I cruise a lot of D&D/Pathfinder/RPG forums and blogs, and I notice that there are some commonalities among the many different discussions, debates, and debacles I see there. Hot topics are things like game balance, power creep, edition wars, etc.
One issue that doesn’t seem quite as volatile, however, is one that seems to have been around longer than most – problems of players (and DMs) who don’t role-play their characters very much (or very well for that matter, but that’s another issue). All too often I’ve heard about how role-playing is being eclipsed by “roll-playing.” That is, trying to figure out just who your character is, and playing him as such, gets ignored in favor of optimizing him for combat encounters.
Now, I’m certain that there are a lot of groups out there that are overflowing with players who do a great job role-playing their characters. I’m sure a lot of people develop a fully fleshed-out back-story for their character, complete with personality quirks, odd beliefs, distinguishing features, etc. What’s more, they bring these things up during game-play, and even *gasp* speak in-character while sitting around the table.
Most groups that I’ve known, however, don’t have such mavericks. The majority of the groups I’ve played in are content to move things along fairly quickly, with various dice rolls settling character interactions, until they get to the killin’. Heck, I’ve been guilty of doing that myself, which is why I think I know what the problem is.

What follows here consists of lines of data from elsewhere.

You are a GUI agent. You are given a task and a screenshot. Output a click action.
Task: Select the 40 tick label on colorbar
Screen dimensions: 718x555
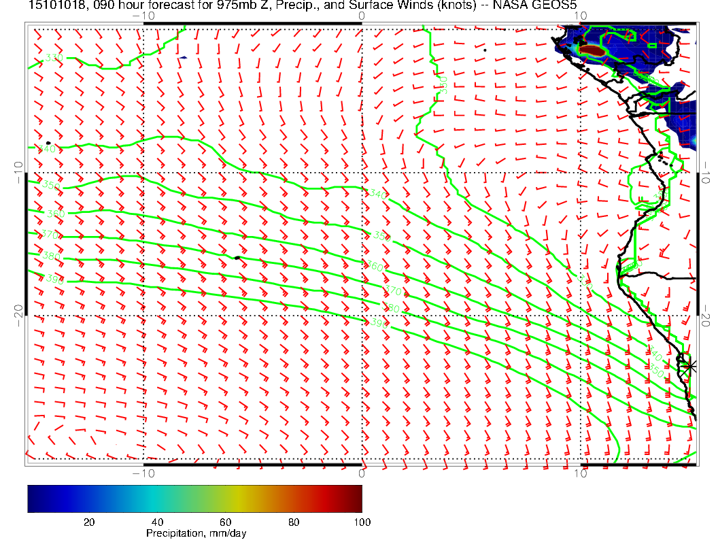[x=157, y=522]
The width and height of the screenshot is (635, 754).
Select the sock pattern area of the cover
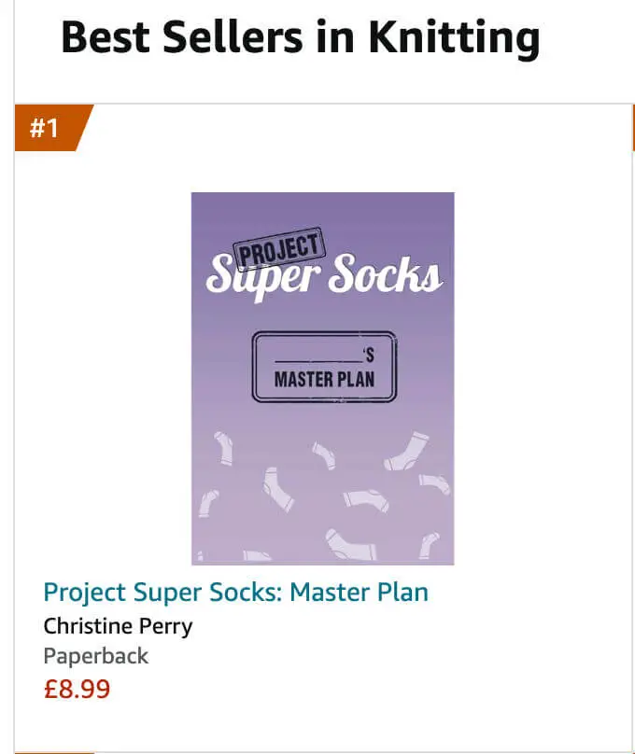[x=321, y=485]
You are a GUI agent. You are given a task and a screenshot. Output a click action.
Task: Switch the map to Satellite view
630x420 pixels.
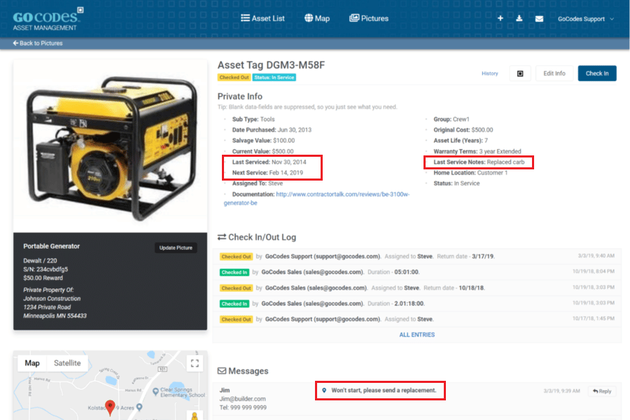67,363
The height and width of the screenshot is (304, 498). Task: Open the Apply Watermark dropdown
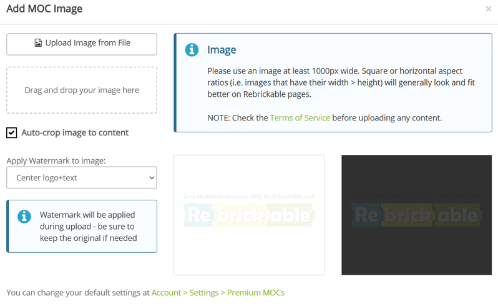pyautogui.click(x=81, y=178)
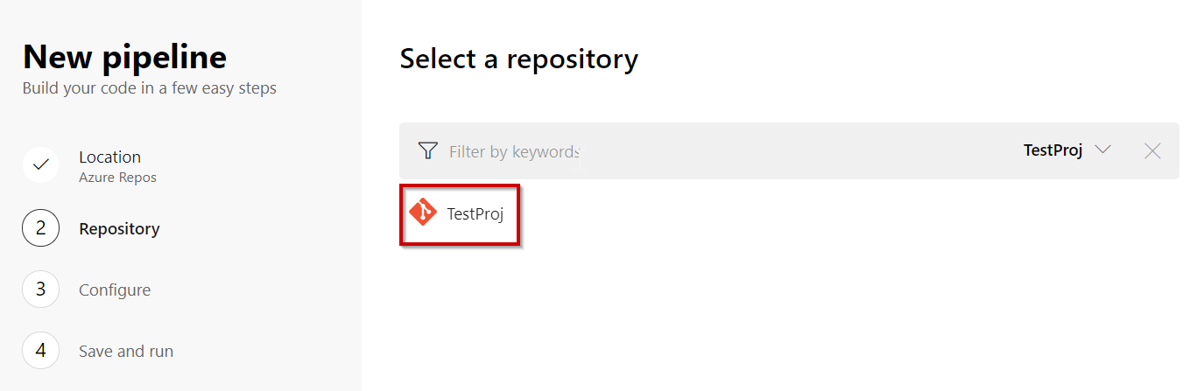This screenshot has height=391, width=1197.
Task: Click the filter funnel icon
Action: click(x=427, y=151)
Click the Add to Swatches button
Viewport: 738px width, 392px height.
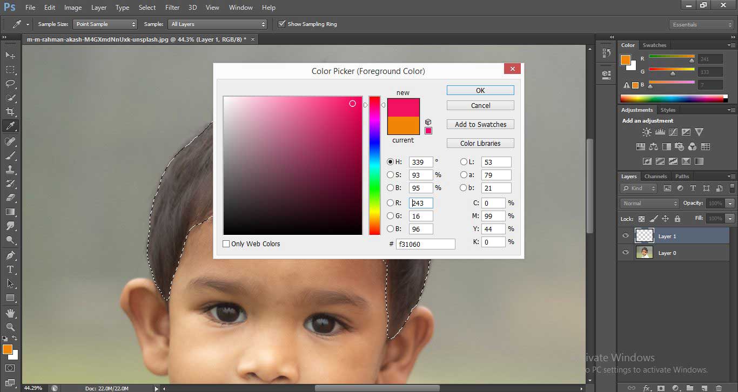[x=480, y=124]
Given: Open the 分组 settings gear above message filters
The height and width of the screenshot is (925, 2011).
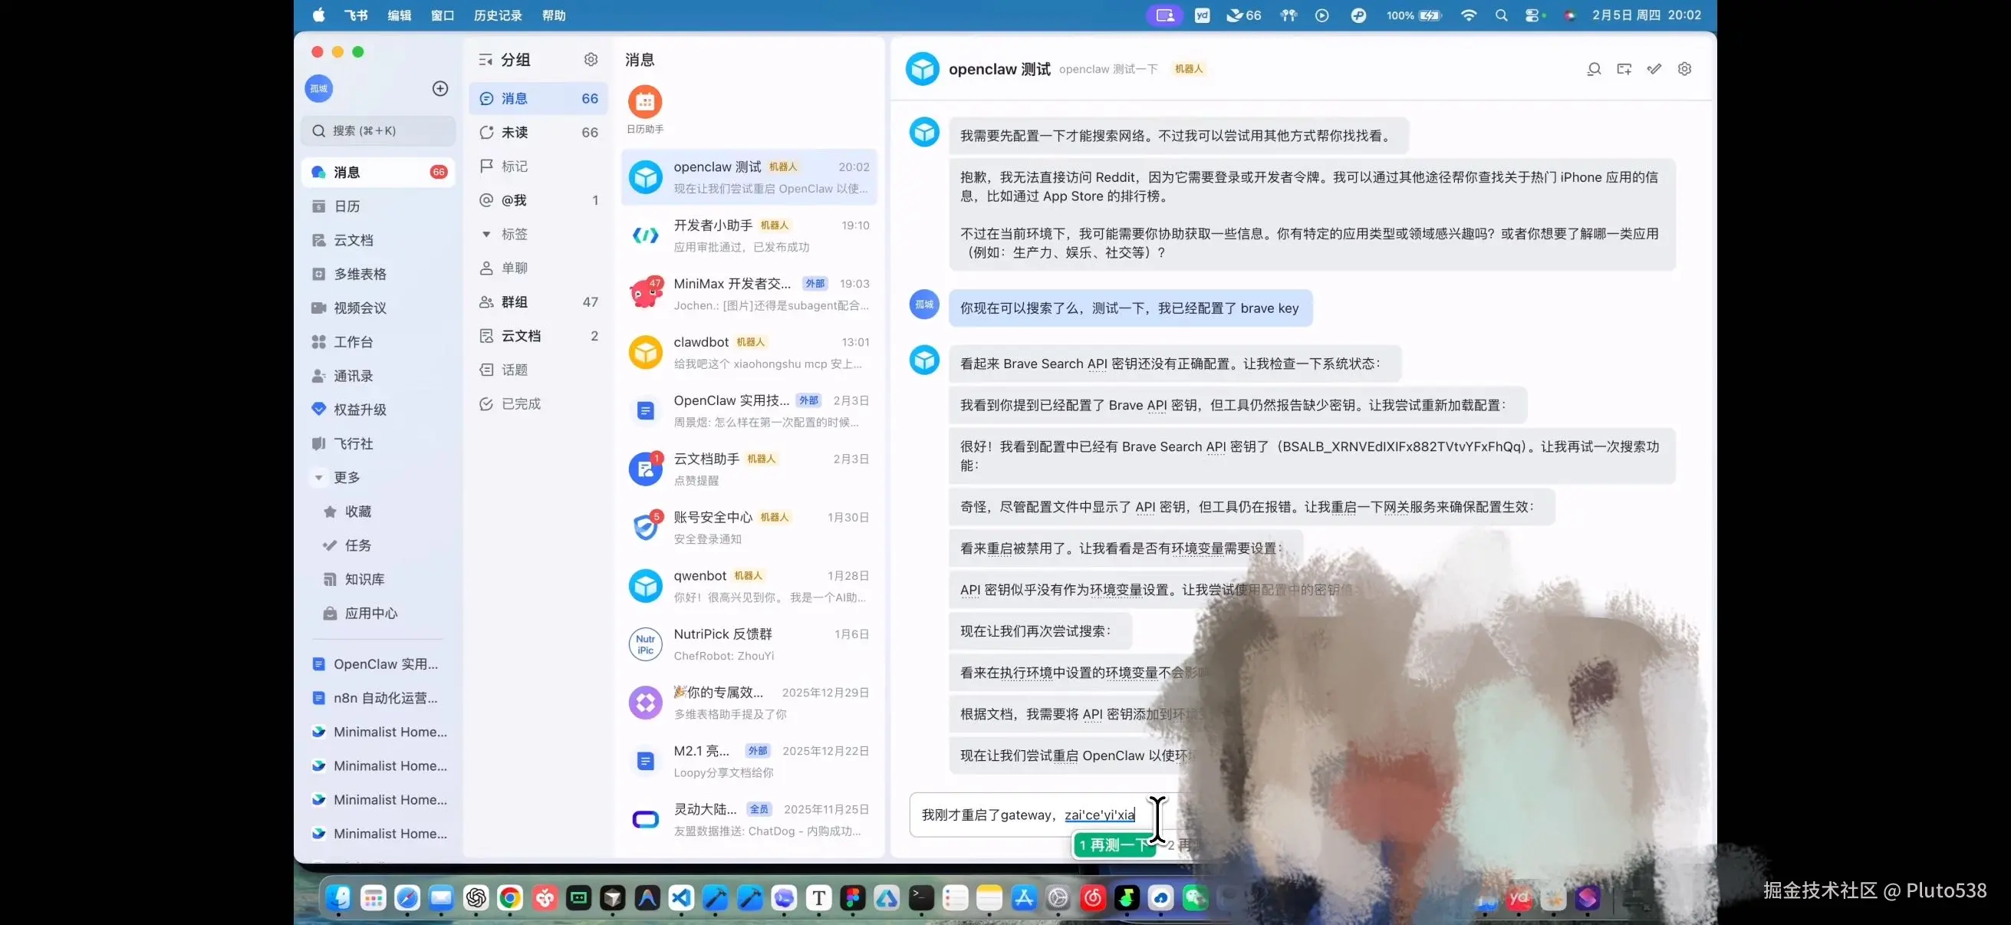Looking at the screenshot, I should point(591,59).
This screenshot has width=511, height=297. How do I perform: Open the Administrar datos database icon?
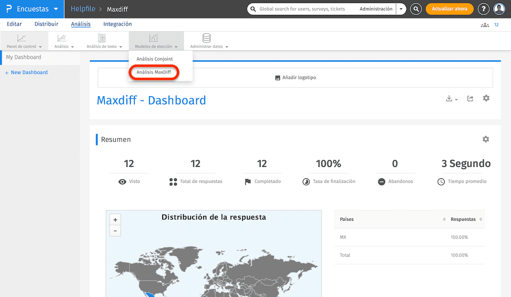pos(207,38)
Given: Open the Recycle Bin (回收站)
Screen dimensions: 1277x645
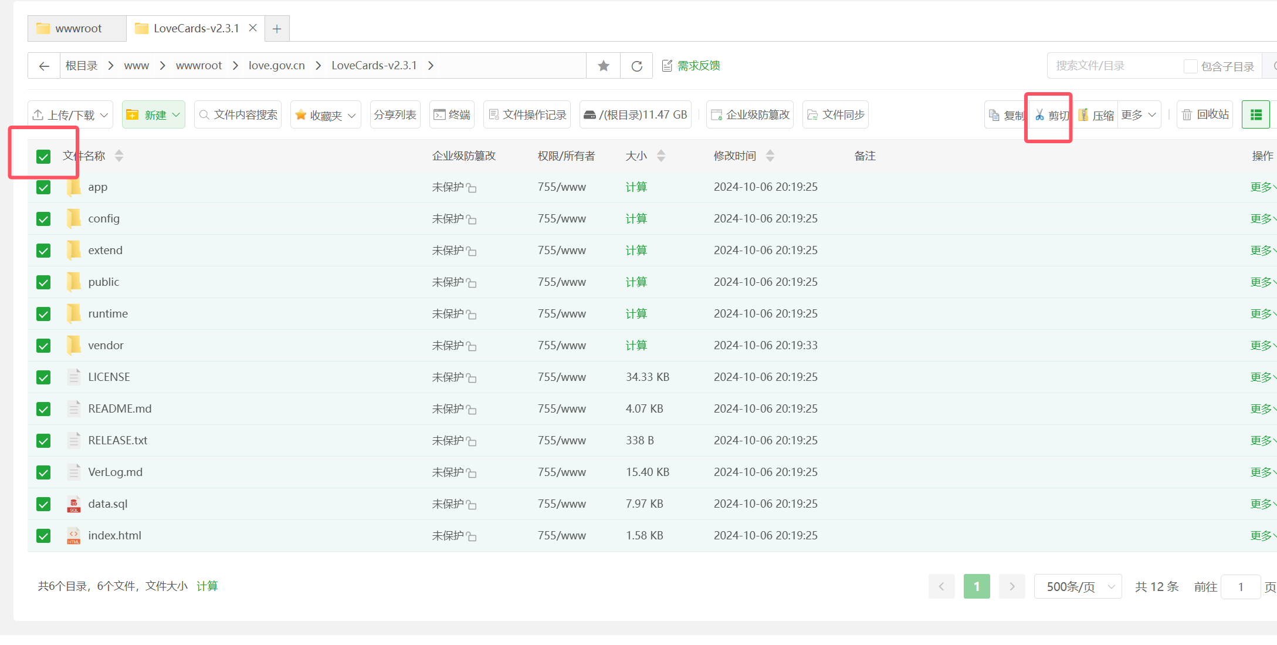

It’s not a question of being embarrassed to stand out when playing with your friends (though that can be daunting), nor is it that people just prefer hack ‘n’ slash gaming to other modes of play (though some people might). Rather, it’s simple apathy in regards to the parts of the game that, to a lot of people, just don’t seem to matter.
Dig, if you will, a picture: role-playing games are reward-focused. While they are supposed to be fun in-and-of themselves, the sense of accomplishment comes from the cookie you get when you “win” various parts of it, such as a combat encounter. You earn experience points, which increase your character’s abilities; you earn gold/equipment/magic items which can be used to enhance those same abilities. You get solid, concrete rewards for engaging in certain parts of the game, so those are the parts that players are eager to engage in.
Given that, I believe that the way to encourage better role-playing is to offer mechanical rewards for doing so. That which benefits the PC in a tangible (that is, rules-based) manner will be gravitated to – so adding benefits to the parts of the game you want the PCs to spend more time in will draw them there.
Of course, this raises questions of how to do it? Yes, the DM can just hand out ad hoc awards, but this is a poor solution, since players prefer consistency and objectivity in terms of what they receive for the actions they undertake. Why is it that Player #1 received a 500 XP bonus for feeding a beggar, but Player #2 only got 150 XP and some copper coins for guiding the lost child back to his parents? Issues like that quickly undermine what the DM is trying to accomplish as players grow frustrated with an inscrutable and arbitrary reward system.
Unfortunately, I don’t know of any concrete system that categorizes good role-playing, which is what you’d need in order to hand out rewards for it. Luckily, I do know of two sourcebooks that have a method for rewarding certain types of good role-playing.
The first is a little gem tucked away in the pages of Fiery Dragon’s book Mastering Iron Heroes. Tucked away in chapter seven are some guides for alternate experience point systems, one of which is that PCs don’t gain XP for killing monsters, but only for gold they spend, on a 1:1 basis; moreover, it must be spent on things that have no mechanical impact – spending 10 gold pieces on ale earns 10 XP. Spending 10 gold pieces on a new longsword earns 0 XP.
Now, I personally incorporate this rule into my games, but keep it alongside earning XP from killing monsters. This still encourages PCs to be heroes who go out to put evil to the sword, but also gives them incentive to spend treasure they find in ways that their character would like to spend money. The majority of it still goes towards new magic items and such, which is expected, but some of it will be spent on things that the character enjoys or places value on. One PC might tithe some of it to his church. Another might have a wife and kids that he sends payments to. A third might decide to just blow his share of the treasure on ale and whores.
Now that’s what I call good role-playin’.
The second supplement is bit more specific in how it operates. Rewarding Role-Playing, from Spes Magna Games, deals in action points for what it offers, so you’re out of luck if you don’t use them in your game (though I suppose it’s easy enough to offer something else instead). Basically, you create various personality aspects to your character ahead of time, and when you bring them into play, you receive an action point. There’s more to it than that, of course (the book also has a dedicated section on uses of action points, by monsters as well as PCs), but that’s the gist of it. It’s a good idea, simple and elegant, and I’m quite honestly surprised that no one else has done it before.